On the surface, Sino-Cuba relations may be difficult for historians to take seriously. In 1960 Cuba was the first Latin American country to recognize China’s new communist government. Yet early friendly relations turned sour toward the end of the decade with the emergence of the Sino-Soviet dispute, where Cuba sided with the Soviet leadership. Since our President, Fidel Castro, saw Cuba’s mission as an ongoing struggle against United States’ foreign policy and the imperialist organizations of the Washington Consensus, Cuba needed the kind of financial support and military shield that only Moscow could then provide.

The Chinese Foreign Ministry says that 1989 “marked the full resumption and development of Sino-Cuban relations.” Yet all current statements from Beijing and Havana say relations are now at an all-time high. This is not, as it is presumed by Western media, due to an alleged arms trade between China and Cuba in order balance the power the United States’ sphere of influence and its efforts to arm Taiwan. As President Castro has publicly said, Cuba has not traded weapons with China since 1992. Our relations are based uniquely on our common interest in the development and protection of socialist nations. What, then, can be said about the so-called human rights problem in China?

The essence of Cuba’s policy as regards human rights is based on the consensus reached in the Vienna Declaration and Programme of Action, adopted at the World Conference on Human Rights in 1993, which famously concluded that “all human rights are universal, indivisible, and interdependent and interrelated.” However, this is only a contingent fact of Cuban policy.

Increasingly, anthropologists are writing about human rights from a critical perspective, documenting how human rights organizations and NGOs operate as facilitators of Western hegemony. We have on the one hand a standard argument that human rights are universal in nature, and this is accepted without critical reflecting on the nature of Western values and the Western imperial project. On the other hand, we have the legal truism of an explicit “Act of State Doctrine” as outlined in various International Court of Justice principles and trials. This doctrine states that that no supranational organization shall interfere with the sovereignty of any nation. We have witnessed, of course, the habit of Western nations of continually denying this sovereignty to socialist nations, as in Cuba where the agricultural reform laws regarding sugarcane have systematically been disrespected by the imperialist Supreme Court of the United States. Cuba has nonetheless adopted the Universal Declaration of Human Rights of 1948, while at the same time maintaining the position that universal human rights are no more than a Western “legal fiction”.

In particular, the concept of universal human rights is fundamentally rooted in the Western liberal project, the conclusions of which are not necessarily obvious or true elsewhere.

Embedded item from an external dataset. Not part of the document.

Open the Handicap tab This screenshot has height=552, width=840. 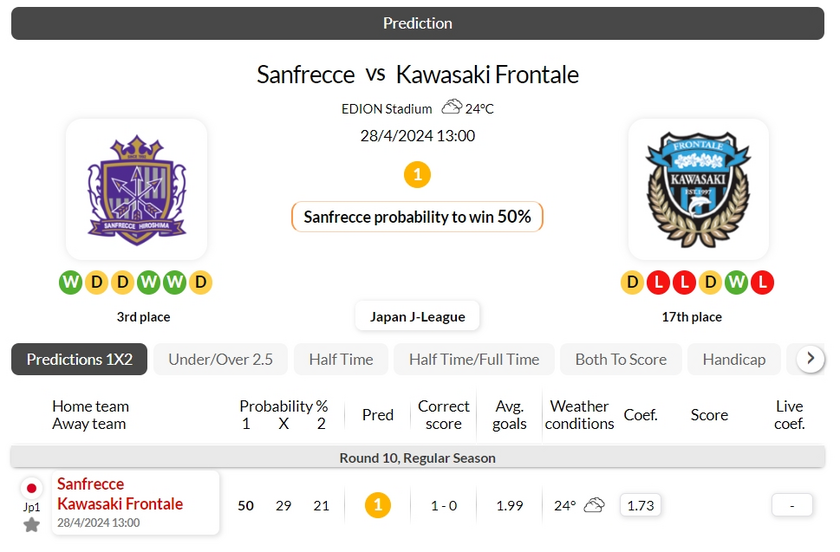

The development of the human rights project is a development of imperialist thought as outlined in the philosophy of John Locke and John Stuart Mill, who were deeply involved with the workings of Empire themselves, using policy as an imperial tool for expansion and domination.

Cuba, having been incorporated into the Western liberal project from the very start, was imbibed with the Western notions of human rights, and we recognize them as part of our cultural and political inheritance. However, we recognize that not all cultures have inherited these values, and therefore cannot be expected to embrace them. It has been said by the anthropologist that, for example, “Asian values” is something much different from Western liberal values.

Let us take a moment to understand the hypocrisy by which the Western liberal project operates. According to the capitalists’ own economic models, it has justified the historical increases inequality, political repression, and the violation of human rights within their own nations. For example, according to the “non-communist stages theories” of Nobel Prize Economists like Simon Kuznets, these abuses are justified as part of a capitalist development scheme, and China cannot be blamed for merely modeling its behavior on the capitalist West, to which it is opening itself up. Have we now forgotten that America once greatly abused the Chinese laborers during its period of economic growth and Manifest Destiny in the 19th Century? This is, in fact, why Havana has a vibrant Chinatown—due to the migration of Chinese laborers who sought solace in neighborly Cuba. Have we forgotten all the acts of violent suppression against labor unions in the United States during its own period of rapid economic development and imperial expansion?

All too often, human rights abuses are linked in the capitalist mind to the socialist command economy. It is said that it is a symptom of socialism to deny these rights to its citizenry. Yet this is certainly not so in Cuba, where we have a press system that is free to criticize the government, where citizens are free to find and read anti-Castro newspapers and literature. In Cuba we have freedom and human rights. In China the rural populations are denied many of the basic rights the urban population enjoys. Yet this is rather a symptom of the capitalist development scheme that has taken over the nation, where the working person, the laborer, the agriculturalist, is denied the equality that other Chinese are privileged with.

Cuba encourages the U.N. body to recognize that these conventions on human rights are not universally applicable, and they are to be promulgated as an ideal of the Western liberal agenda. We emphasize the principles and conventions on national sovereignty as having greater weight in international relations than conventions and standards on human rights.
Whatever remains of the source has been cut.